START Data excerpts
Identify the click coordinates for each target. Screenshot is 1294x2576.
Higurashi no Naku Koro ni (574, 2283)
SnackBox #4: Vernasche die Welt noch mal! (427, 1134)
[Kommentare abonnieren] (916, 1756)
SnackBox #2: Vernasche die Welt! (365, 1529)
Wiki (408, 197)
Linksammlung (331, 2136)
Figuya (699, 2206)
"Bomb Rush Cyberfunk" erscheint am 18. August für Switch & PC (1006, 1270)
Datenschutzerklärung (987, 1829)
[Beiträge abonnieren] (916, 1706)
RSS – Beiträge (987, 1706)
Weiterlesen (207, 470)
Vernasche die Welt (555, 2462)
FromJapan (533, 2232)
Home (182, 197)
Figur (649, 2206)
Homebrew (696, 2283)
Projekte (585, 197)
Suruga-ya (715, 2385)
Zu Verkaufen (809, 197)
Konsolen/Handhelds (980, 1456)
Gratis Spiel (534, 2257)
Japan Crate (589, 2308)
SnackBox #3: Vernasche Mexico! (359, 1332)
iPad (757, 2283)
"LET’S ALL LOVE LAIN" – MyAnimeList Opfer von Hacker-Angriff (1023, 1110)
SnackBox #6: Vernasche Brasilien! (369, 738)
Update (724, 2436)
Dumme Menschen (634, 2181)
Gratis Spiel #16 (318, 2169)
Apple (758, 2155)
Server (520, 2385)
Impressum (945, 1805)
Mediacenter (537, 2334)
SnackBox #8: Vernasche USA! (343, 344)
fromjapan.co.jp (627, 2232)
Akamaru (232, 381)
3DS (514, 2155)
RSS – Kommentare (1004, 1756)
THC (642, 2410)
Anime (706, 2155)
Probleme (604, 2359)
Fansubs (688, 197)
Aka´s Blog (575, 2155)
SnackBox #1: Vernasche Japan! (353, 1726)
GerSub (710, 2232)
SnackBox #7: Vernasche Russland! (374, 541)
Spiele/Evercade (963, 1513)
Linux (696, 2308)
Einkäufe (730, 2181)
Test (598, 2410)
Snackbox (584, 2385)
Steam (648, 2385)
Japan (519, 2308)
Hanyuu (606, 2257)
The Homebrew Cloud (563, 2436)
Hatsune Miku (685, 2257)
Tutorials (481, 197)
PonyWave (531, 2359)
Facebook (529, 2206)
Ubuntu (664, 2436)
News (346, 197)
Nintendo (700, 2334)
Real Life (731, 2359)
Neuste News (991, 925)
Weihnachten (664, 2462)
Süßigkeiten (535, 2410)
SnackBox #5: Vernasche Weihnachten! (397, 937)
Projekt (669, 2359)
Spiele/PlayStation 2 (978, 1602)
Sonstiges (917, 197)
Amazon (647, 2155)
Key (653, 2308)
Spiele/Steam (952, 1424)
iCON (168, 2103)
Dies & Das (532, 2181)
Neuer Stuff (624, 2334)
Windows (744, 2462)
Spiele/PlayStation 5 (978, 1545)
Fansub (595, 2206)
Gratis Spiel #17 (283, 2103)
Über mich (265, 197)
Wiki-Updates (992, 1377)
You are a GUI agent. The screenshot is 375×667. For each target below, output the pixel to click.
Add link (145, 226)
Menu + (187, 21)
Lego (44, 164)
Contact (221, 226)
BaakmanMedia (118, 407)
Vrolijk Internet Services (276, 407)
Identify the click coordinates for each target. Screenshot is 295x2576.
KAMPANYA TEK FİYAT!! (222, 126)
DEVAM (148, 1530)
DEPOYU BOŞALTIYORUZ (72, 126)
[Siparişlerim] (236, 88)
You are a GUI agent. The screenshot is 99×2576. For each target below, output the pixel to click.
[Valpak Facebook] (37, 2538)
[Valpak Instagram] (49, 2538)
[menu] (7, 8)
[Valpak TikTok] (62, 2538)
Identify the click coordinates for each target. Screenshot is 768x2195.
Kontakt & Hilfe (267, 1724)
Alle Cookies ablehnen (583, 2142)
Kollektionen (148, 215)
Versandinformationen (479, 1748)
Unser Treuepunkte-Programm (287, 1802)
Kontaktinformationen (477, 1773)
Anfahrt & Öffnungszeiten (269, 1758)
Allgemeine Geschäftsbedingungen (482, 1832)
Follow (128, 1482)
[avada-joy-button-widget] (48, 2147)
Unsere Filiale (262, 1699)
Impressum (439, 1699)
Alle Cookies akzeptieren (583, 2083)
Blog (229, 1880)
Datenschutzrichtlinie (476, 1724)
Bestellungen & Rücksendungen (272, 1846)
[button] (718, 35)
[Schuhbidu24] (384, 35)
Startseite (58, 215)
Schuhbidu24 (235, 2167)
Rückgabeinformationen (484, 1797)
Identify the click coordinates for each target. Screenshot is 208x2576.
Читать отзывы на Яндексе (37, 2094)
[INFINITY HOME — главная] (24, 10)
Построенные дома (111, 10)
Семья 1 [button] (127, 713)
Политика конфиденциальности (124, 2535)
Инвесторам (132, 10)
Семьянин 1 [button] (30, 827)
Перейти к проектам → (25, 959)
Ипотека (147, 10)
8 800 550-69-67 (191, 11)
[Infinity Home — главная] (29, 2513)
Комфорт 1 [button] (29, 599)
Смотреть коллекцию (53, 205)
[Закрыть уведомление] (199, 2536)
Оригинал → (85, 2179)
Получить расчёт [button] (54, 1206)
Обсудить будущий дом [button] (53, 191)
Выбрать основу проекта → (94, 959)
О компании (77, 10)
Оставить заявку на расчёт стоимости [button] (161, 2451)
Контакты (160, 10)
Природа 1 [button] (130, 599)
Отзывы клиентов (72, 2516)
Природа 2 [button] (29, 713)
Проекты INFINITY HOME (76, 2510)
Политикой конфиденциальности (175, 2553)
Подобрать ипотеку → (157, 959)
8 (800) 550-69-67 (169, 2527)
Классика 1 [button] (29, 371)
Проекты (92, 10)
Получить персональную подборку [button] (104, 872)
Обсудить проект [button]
END Data excerpts
* **Directions for this task**
All lines above from the one with "О компании (77, 10)" to the one with "Политикой конфиденциальности (175, 2553)", inclusive, should be copied exactly, and no other lines.

* **Task response**
О компании (77, 10)
Оставить заявку на расчёт стоимости [button] (161, 2451)
Контакты (160, 10)
Природа 1 [button] (130, 599)
Отзывы клиентов (72, 2516)
Природа 2 [button] (29, 713)
Проекты INFINITY HOME (76, 2510)
Политикой конфиденциальности (175, 2553)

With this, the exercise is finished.